The problem: Below is a listing from which only part is wanted; return exactly the lines from the one with "Screen dimensions: 1173x729" up to and including the one with "Click the sun icon in 邦曝光".

Exercise inputs:
######
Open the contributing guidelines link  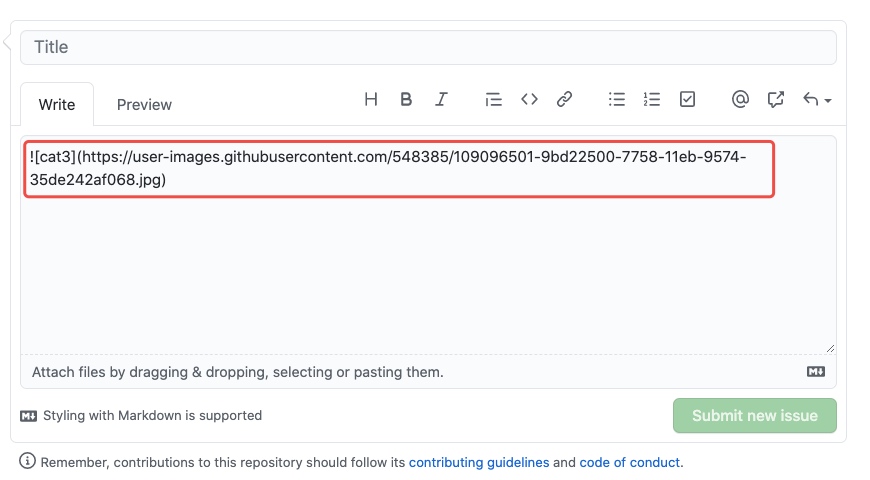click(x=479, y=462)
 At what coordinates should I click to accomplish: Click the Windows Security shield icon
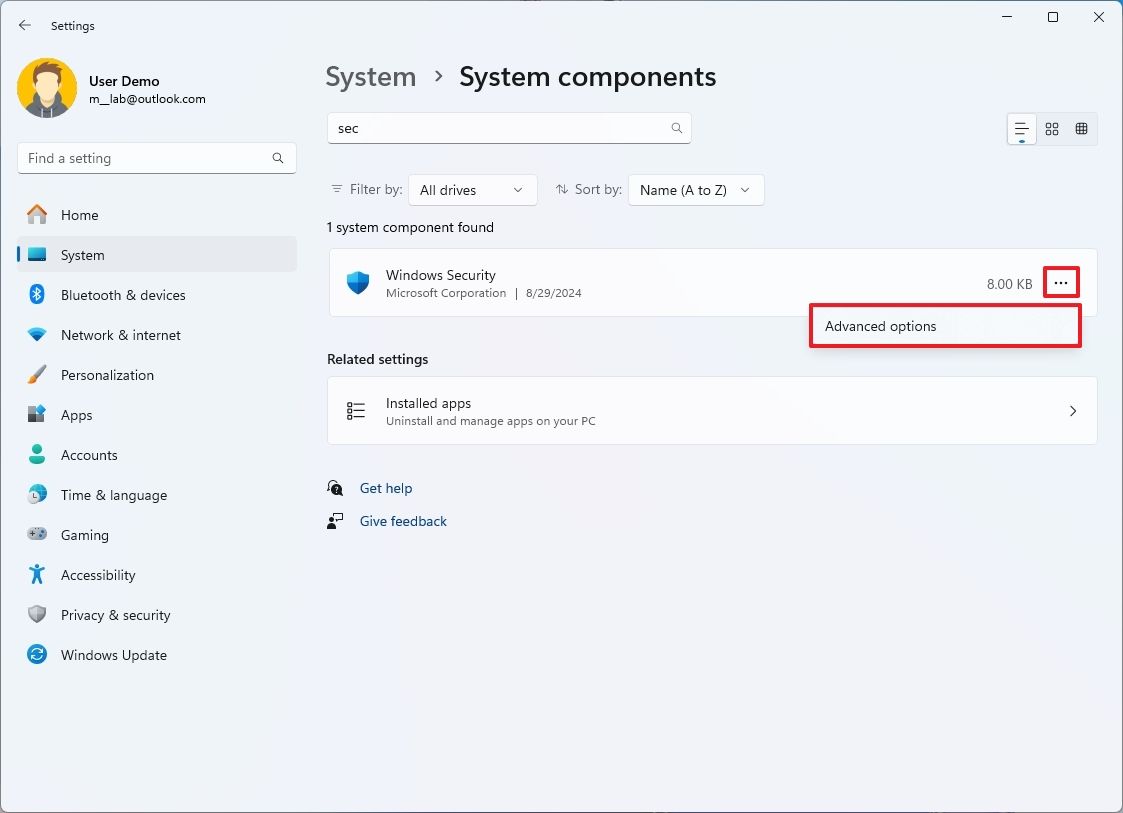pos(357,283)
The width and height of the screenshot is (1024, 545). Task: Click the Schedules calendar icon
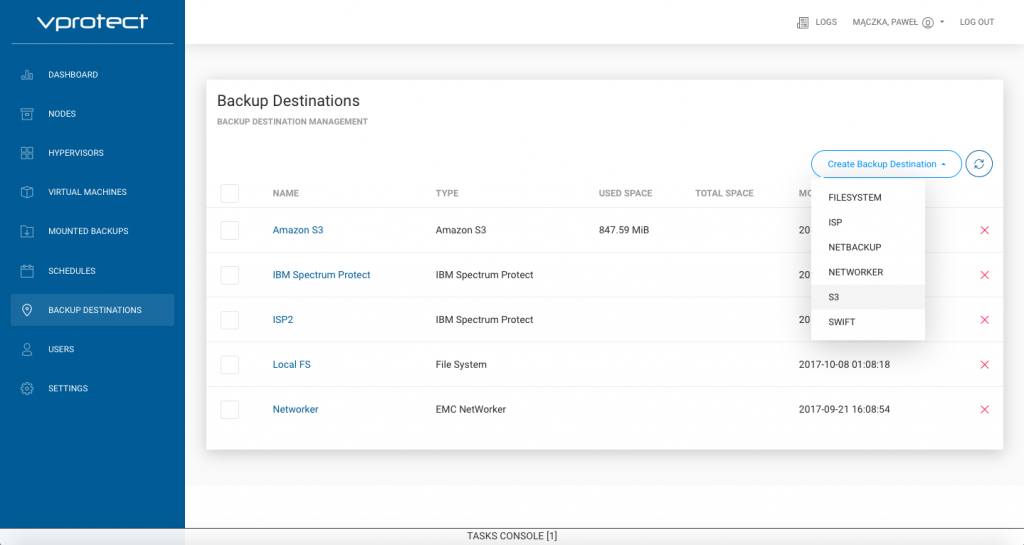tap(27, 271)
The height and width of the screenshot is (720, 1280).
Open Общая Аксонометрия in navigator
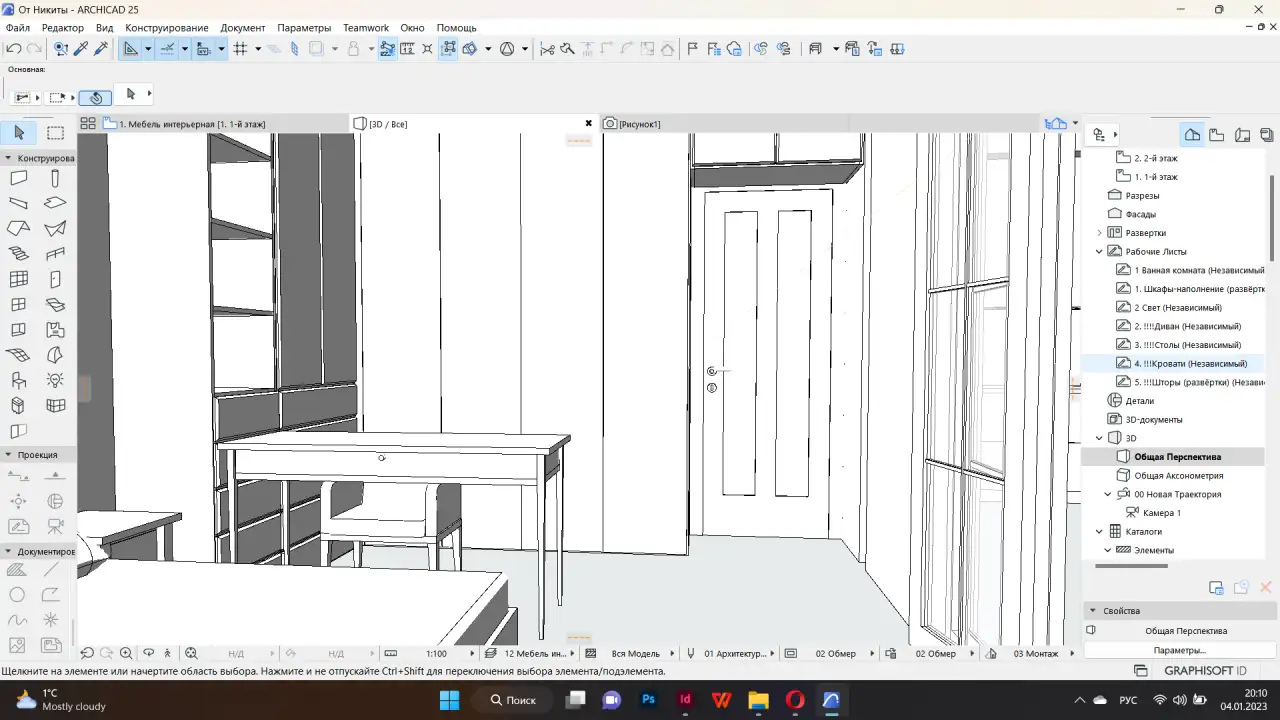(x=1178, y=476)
######
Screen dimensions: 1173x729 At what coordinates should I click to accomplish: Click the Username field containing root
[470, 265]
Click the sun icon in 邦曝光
######
Response to this exercise:
Screen dimensions: 1173x729 At what coordinates should I click to accomplish: Click the Username field containing root
[470, 265]
Click the sun icon in 邦曝光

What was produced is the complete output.